Я был уверен, что мой юный друг, Черный Рыцарь, где-то неподалеку, и, окончив туалет (разъясняю для малоискушенной молодежи: т. е. ПЕРЕСТАВ ОХОРАШИВАТЬСЯ), я отправился в путь по саду, вдыхая аромат прекрасных цветов, принятый мною в полубессознательном состоянии за запах валерьяны, — услаждая свой взор красотами окружающей среды.

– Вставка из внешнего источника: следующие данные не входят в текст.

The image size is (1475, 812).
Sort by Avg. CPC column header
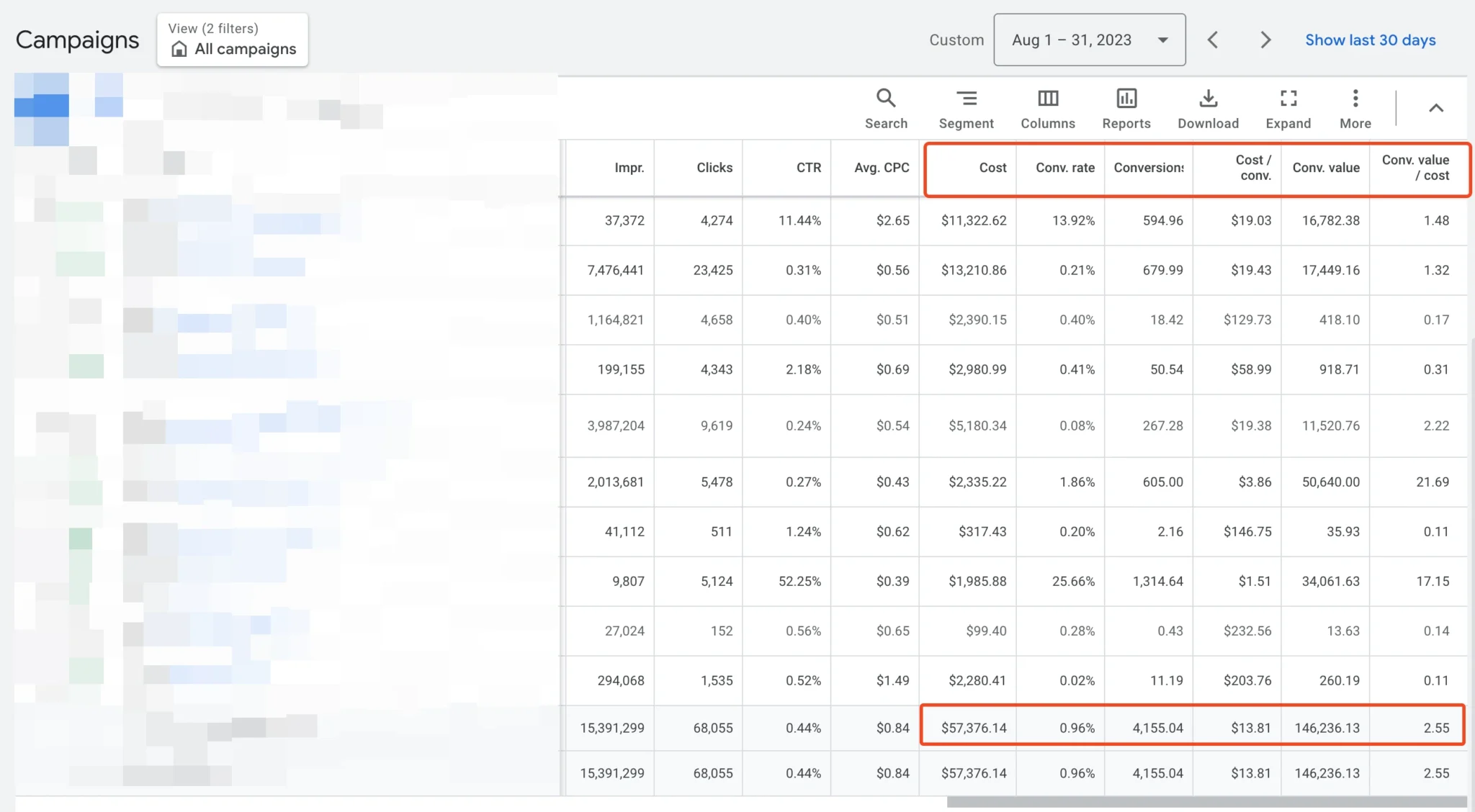pos(881,168)
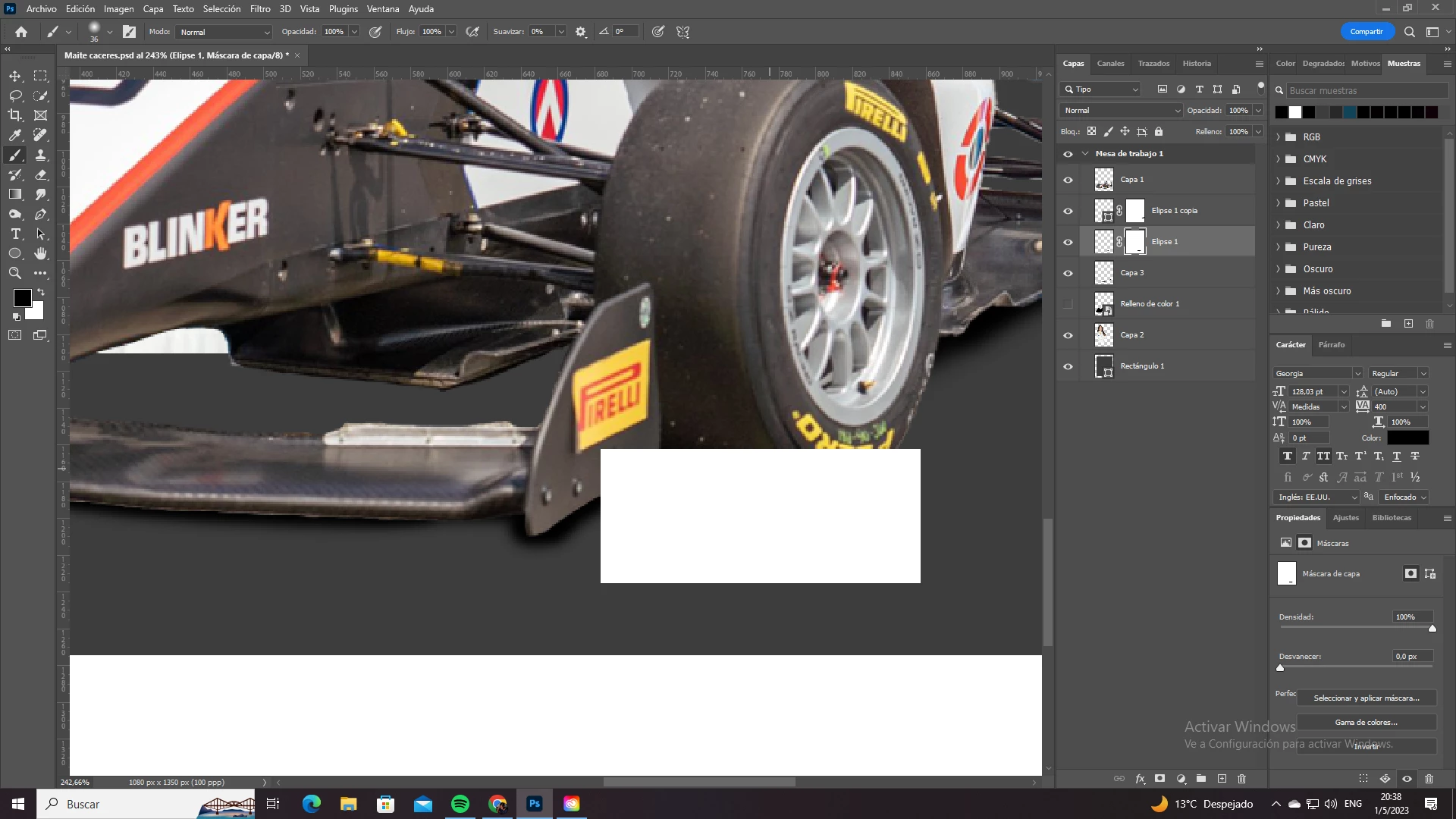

… Так я бродил под сенью муз, как Пегас с Парнаса, пока не почувствовал беспокойство в области желудка. Рыцаря не было, а деликатный организм мой испытывал острую нужду в белках, жирах, углеводах и полипептинах (ловко я ввернул это словечко?). Между тем, ничего подобного не наблюдалось и, кстати, местонахождение мое по-прежнему оставалось покрытым мраком неизвестности.
Бытие мое было плачевно-голодным и сознание, в полном соответствии с законами философии, перестроилось. Эх, материализм, материализм, научный коммунизм…
Мрачно взирал я на дивное, полное чудес, благоуханное великолепие и теперь оно лишь раздражало меня. Моя бренная оболочка предпочла бы сейчас вареную курочку всей пышности здешнего Эдема, — а, если бы рядом восседал еще и мой юный друг?!.. И я мысленно возопил, взывая к небу:
— М-м-м-милосердия!
Этот крик исстрадавшейся души про…
ПРИМЕЧАНИЕ РЕДАКЦИИ: 2 (две) страницы сокращены. Мы сочли уместным, — твердо памятуя о литературных прецедентах, — напечатать рукопись в виде, предлагаемом вам ниже.
…ть-чуть жестковаты, но молоко было выше всяких похвал! Я воздал ему должное, а ведь мало найдется более искушенных мясо-молочных ценителей, чем ваш покорный слуга! Окончив трапезу, я аккуратно умылся и почтительно обратился в слух.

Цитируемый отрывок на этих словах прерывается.